**Exercise task**: Extend the forum thread about access points versus range expanders, picking up right after its last line.

**Document excerpt**:
# Access Point vs Range Expander



## novice973 (May 12, 2005)

Hi,

I am trying to boost the signal from a wireless router. When I spoke to Linksys, they suggested 3 options: access point, range expander, or high gain antenna. 

Can someone explain to me what the difference between an access point and a range expander? Is one better than the other? If I am to purchase a new equipment, I want something that can help for future endeavours. 

Thanks.


----------



## StumpedTechy (Jul 7, 2004)

Hi-gain antenna - basically an antenna that connects to any wireless device making its distance longer.

Range extenders - usually have no hardwired ethernet jack at all. They have to be within range of the original wireless device and then they "extend" the bubble.

Wireless access points - usually have an ethernet jack so they can be hardwired into an exisiting wired ethernet infrastructure. Also note some WAP's do have the ability to be used as range extenders (though usually require the intial ethernet connection to get setup).

As far as one being better than another it really depends on application. I am one for the WAP's/range extender combinations but then again I like wired Ethernet alot more than I care for wireless. Check out - http://www.linksys.com/products/product.asp?grid=33&scid=35&prid=608 -
Where it says - "You can also use the Wireless-G Access Point as a kind of "cable-less cable" to connect remote areas together."


----------



## dolittle (Jun 24, 2003)

Dataset entries:
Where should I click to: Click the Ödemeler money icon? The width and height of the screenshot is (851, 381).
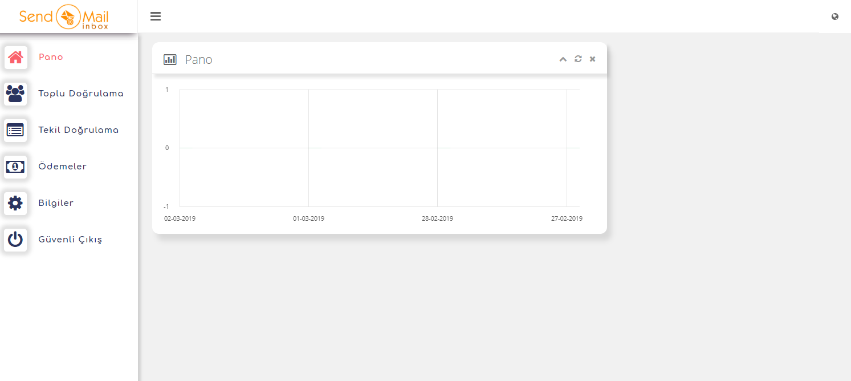15,167
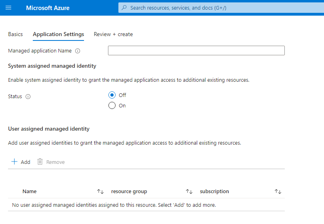This screenshot has width=324, height=224.
Task: Select the Off status radio button
Action: pyautogui.click(x=112, y=95)
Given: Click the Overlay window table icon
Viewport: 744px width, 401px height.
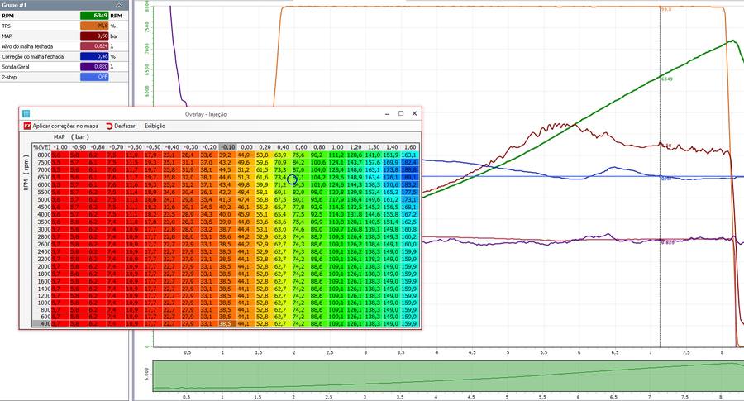Looking at the screenshot, I should coord(26,114).
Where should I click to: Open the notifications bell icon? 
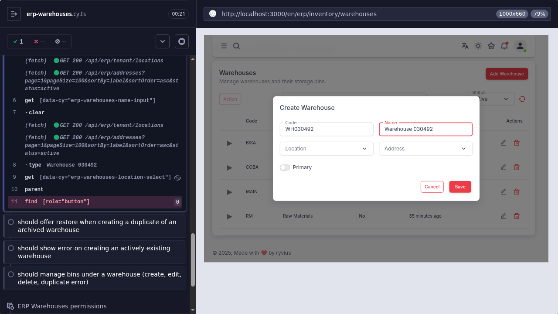coord(504,46)
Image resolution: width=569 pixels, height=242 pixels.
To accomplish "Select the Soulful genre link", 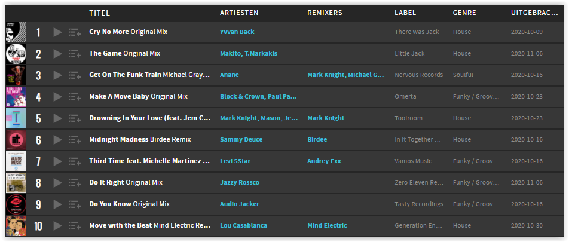I will pyautogui.click(x=463, y=75).
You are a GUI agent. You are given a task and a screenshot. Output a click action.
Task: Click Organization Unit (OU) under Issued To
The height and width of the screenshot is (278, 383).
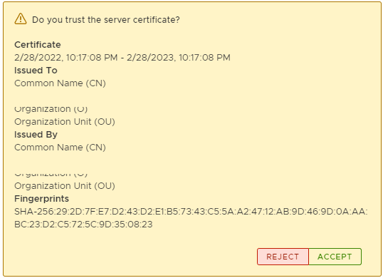tap(65, 122)
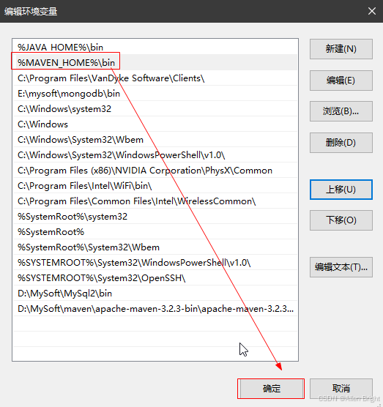This screenshot has height=407, width=383.
Task: Close the 编辑环境变量 dialog
Action: click(x=372, y=11)
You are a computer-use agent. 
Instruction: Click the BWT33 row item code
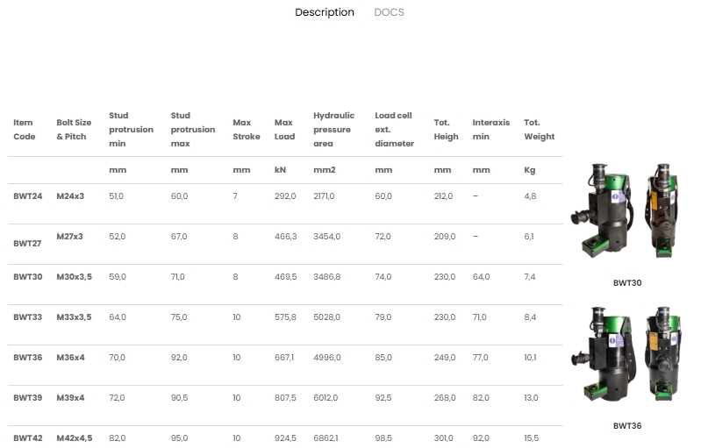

**Output of the exercise**:
Hi, I am not an expert but I just bought the Netgear Wall-Plugged Wireless Range Extender and for me it is awesome! I live in a big house with my base station upstairs on one end of the house and my wireless laptop downstairs on the other end. I had no downstairs signal at all before, but now it seems just as fast as my upstairs PC! All you do is plug the base station via ethernet cable (included) into one little box and plug it into a wall outlet near your base station. Then you plug the other little box into an outlet near your wireless computer and that's all! No software or anything! I guess it the signal passes through the wiring in your house. I think I paid around $100 for it so it isn't the cheapest solution, but to me it seems the easiest. Plus, you can move the box around to other parts of your house or even outside as needed when you move your laptop, or add other boxes to create other wireless access points. Hope this helps!


----------



## novice973 (May 12, 2005)

Thanks StumpedTechy and dolittle for the info. Before buying any new hardware, I have decided to make some reflectors (www.freeantennas.com) and see if it increases the range of the router. Since this problem is in my in-law's house, I can't test until the next visit. Will post a note once I test it out. Thanks again.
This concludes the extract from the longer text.